Sheep and beef farmers are increasingly positive about their own business, according to the latest Rabobank Rural Confidence Survey.
The survey, while taken in late August and early September during the period when the GlobalDairy Trade auctions had registered two price rises after 10 consecutive falls, showed dairy producers had not yet started to feel optimistic about a price recovery impacting the current season.
The survey revealed that more than half of the country’s farmers are looking to change their farm management system and the majority expect conditions in the rural economy to deteriorate rather than improve.
However, while overall confidence remained downbeat among both dairy farmers and the sector generally, beef and sheep producers expressed a more optimistic outlook for the performance of their own businesses in the 12 months ahead.
Twenty seven percent of sheep and beef farmers had an optimistic outlook for their business performance in the 12 months ahead, up from the 22 percent with that view last quarter. Just 12 percent of sheep and beef producers surveyed expected business performance to worsen, down from 25 percent previously.
Rabobank general manager country banking New Zealand Hayley Moynihan said beef and sheep farmers posted a large increase in the intended level of their investment, with 90 percent looking to either increase (19 percent) or maintain (72 percent) their on-farm investment.
“Increased confidence in this sector is largely attributable to the strong upswing in beef prices, with bull beef prices around 33 percent higher than what was reached this time last year,” she says.
Moynihan said the latest survey continued to reflect the two consecutive seasons of low dairy prices that were weighing not only on sentiment in the dairy industry, but right across the wider New Zealand economy.
“With dairy representing nearly 30 percent of the value of all New Zealand exports, the farmgate milk price is not only having a huge impact on export revenue, but on the wider economy as farmers, reduce their spending.”
Across all agricultural industries, commodity prices remained the key factor subduing sentiment this quarter with 79 percent of surveyed farmers expecting conditions in the agricultural economy to worsen on the back of prices, similar to last quarter’s reading of 78 percent.

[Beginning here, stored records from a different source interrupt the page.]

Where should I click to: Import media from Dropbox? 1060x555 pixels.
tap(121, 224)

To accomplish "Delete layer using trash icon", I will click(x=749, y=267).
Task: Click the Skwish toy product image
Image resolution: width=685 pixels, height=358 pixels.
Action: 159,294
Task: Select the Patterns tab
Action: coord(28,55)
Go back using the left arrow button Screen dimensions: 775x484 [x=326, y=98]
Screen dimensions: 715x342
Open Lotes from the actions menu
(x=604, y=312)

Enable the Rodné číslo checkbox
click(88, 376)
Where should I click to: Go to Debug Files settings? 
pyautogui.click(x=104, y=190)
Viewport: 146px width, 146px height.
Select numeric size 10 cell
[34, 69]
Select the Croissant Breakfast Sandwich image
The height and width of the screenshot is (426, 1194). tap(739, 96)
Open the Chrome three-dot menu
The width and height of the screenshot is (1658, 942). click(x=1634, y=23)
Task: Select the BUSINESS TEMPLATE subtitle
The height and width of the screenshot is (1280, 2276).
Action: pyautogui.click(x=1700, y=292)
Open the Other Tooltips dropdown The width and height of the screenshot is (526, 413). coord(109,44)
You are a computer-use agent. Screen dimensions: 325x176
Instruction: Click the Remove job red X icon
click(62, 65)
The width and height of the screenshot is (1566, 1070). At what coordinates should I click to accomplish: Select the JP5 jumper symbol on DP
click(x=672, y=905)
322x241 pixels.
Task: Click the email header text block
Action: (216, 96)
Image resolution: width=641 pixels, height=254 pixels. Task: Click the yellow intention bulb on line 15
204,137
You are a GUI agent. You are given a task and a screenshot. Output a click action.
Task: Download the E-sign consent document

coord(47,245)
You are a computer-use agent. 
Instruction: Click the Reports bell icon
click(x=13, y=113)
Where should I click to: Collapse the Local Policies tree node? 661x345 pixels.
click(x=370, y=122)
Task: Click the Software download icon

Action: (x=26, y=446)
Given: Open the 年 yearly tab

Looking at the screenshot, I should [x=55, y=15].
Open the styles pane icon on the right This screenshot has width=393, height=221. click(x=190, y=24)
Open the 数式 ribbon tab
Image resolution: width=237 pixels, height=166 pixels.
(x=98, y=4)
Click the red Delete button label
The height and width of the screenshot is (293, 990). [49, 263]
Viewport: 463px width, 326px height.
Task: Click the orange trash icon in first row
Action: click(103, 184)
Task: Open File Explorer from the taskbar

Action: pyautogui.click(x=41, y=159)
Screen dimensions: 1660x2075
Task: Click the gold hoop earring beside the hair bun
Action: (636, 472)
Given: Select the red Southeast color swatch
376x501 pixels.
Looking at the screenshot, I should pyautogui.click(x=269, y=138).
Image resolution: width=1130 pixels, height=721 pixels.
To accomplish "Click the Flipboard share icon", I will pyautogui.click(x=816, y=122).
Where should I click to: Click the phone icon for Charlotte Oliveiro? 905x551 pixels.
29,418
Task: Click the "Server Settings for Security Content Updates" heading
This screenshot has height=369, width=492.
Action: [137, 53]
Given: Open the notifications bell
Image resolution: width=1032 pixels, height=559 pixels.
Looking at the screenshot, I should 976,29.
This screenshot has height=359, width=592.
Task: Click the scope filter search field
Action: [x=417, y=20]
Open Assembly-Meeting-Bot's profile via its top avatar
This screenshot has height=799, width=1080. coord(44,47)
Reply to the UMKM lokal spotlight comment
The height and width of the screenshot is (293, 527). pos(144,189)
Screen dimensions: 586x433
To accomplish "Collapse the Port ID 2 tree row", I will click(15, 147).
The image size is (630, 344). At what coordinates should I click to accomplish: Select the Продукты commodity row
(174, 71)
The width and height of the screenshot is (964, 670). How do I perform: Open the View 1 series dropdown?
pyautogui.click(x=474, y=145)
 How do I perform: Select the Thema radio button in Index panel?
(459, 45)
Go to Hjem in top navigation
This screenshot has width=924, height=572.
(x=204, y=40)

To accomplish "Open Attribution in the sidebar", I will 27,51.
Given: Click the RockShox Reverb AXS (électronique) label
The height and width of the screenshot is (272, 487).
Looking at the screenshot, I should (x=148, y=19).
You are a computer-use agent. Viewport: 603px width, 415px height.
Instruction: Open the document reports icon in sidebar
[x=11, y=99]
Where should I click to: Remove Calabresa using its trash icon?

Meanwhile seasonal conditions ere only deemed a negative factor by six percent of respondents. However, sheep and beef farmers were particularly anxious about the season, nominated by 14 percent of farmers in that sector.
“The strengthening El Nino weather pattern is being carefully monitored by drystock farmers, as they hope their feed availability is not diminished over summer,” said Moynihan.
Conducted since 2003, the Rabobank Rural Confidence Survey is administered by independent research agency TNS, interviewing a panel of about 450 farmers each quarter.